Documentation from Marrying the Barges. Guelda Voien
Mierle Laderman Ukeles had some very practical concerns for a conceptual artist. Chief among them: after the revolution, who is going to pick up the garbage on Monday?
She didn’t exactly mean it metaphorically. New York City Department of Sanitation workers were the focus of much of this artist’s work. So much so that she’s been the official but unsalaried “artist in residence” for the department since 1978.
Her conceptual performance pieces, one of which included shaking hands with every member of the Sanitation Department, center on what she considers half of Western Civilization’s output, and the bit no one cares about: maintenance. And there’s no maintenance more key, essentially, than taking out the garbage. (Maybe flushing the toilet? We won’t get into that.)
Touch Sanitation Performance (1979) involved meeting and greeting all 8,500 sanitation workers—on very different schedules—and took 11 months. She thanked each man for his service. But Ukeles’ focus on maintenance is also feminist—much of the work the world never thinks too hard on is done by women, in the form of washing, cleaning up, cooking food and watching kids. Her 1969 Manifesto For Maintenance Art, is her response to discovering this. By the end of the piece, she’s decided that her “working will be the work,” meaning her art. It’s a statement she’s clearly taken seriously ever since.

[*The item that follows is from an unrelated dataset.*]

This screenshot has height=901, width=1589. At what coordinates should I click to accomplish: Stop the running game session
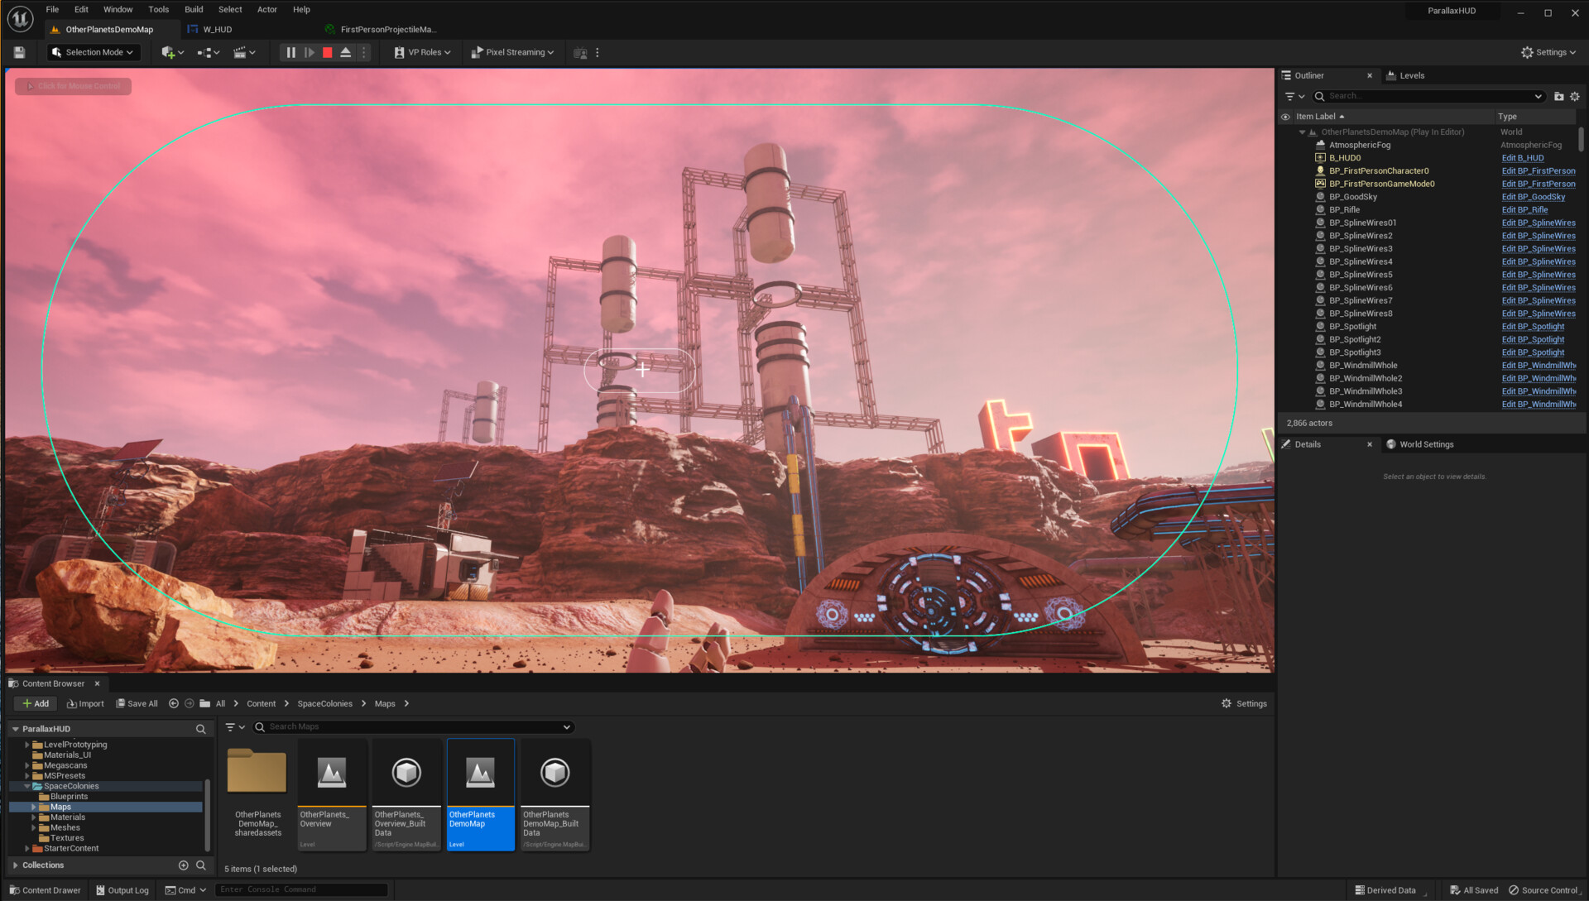[x=327, y=52]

Now is your chance to view a sprawling retrospective of Ukeles’ work, up at the Queens Museum of Art for another week and a half. The films, documentary photos, drawings, multimedia assemblages and an installation piece that itself fills a large room make up “Mierle Laderman Ukeles: Maintenance Art,” and illustrate both Ukeles’ range and her commitment to her fundamental mission: to explore the material interactions we don’t value, which make up huge parts of our lives.
Touch Sanitation Performance. Courtesy of the Queens Museum of Art
Her fascination with workers, industry and their physicality is evident in everything from her many performance works involving public cleaning, which are documented in the show with printed outlines of the steps of each performance, photographs and preserved paraphenalia; to her “work ballets,” wherein she met and choreographed the movements of various types of maintenance workers around the world, such as snow removal professionals in Tokamachi, Japan.
Videos of the work ballets and pieces like Marrying the Barges, a 1984 work uniting two trash barges in the Hudson river, bring the rare opportunity to remember Ukeles’ brave undertakings and experience an historical glimpse at the fierce spirit of conceptual art before the likes of Tracey Emin’s My Bed. Conceptual art with meaning in our actual lives.
In Trax for Trucks and Barges II, a massive relief map of New York City, Ukeles revisited the enormity of the task of removing New York City’s trash each day. Lighted lines show the routes that sanitation trucks take, winding through the city, which we’re reminded on this map—which is exactly proportional, unlike say, the subway map—consists mostly of Queens, Brooklyn and Staten Island. Recorded sound of trash trucks groaning and sanitation workers talking make the installation immersive. The soundscape plays three times a day in the current exhibit.
Trax for Trux and Barges II. Guelda Voien
Historical context helps for some of the pieces. In
It’s Okay to Have Babysitter (Including Long-Distance Calls): Some Kinds of Maintenance Cancel Out Others: Keep Your Head Together-1,00 Times, a performance piece that involves calling a babysitter and has an accompanying work on paper in which the artist affirms that its indeed ok to have a babysitter, we’re reminded of her existential crisis after becoming having her daughter in 1968. She believed that, now that she was a mother, people saw her art as secondary. Many pieces reacted to this perception—something female
artists struggle with even now.
We’re also reminded how the city sat on a financial precipice in the late 70’s, as evinced by supplemental archival material, such as a New York Post article dated October 6, 1978. It describes the state of the city’s snow removal services: most of the trucks had fallen into disrepair, with no money to fix them, potentially leaving the city stranded in a Snowpocalypse-type scenario. The article underscores how, while conceptual, her work dealt with the things that materially affect us that many of us take for granted.
The museum is offering free admission to all sanitation workers and their families for the duration of the exhibition, which closes February 19.
Welcome to Closing Time, a new feature where Observer Arts alerts you to great shows you should catch before they’re gone.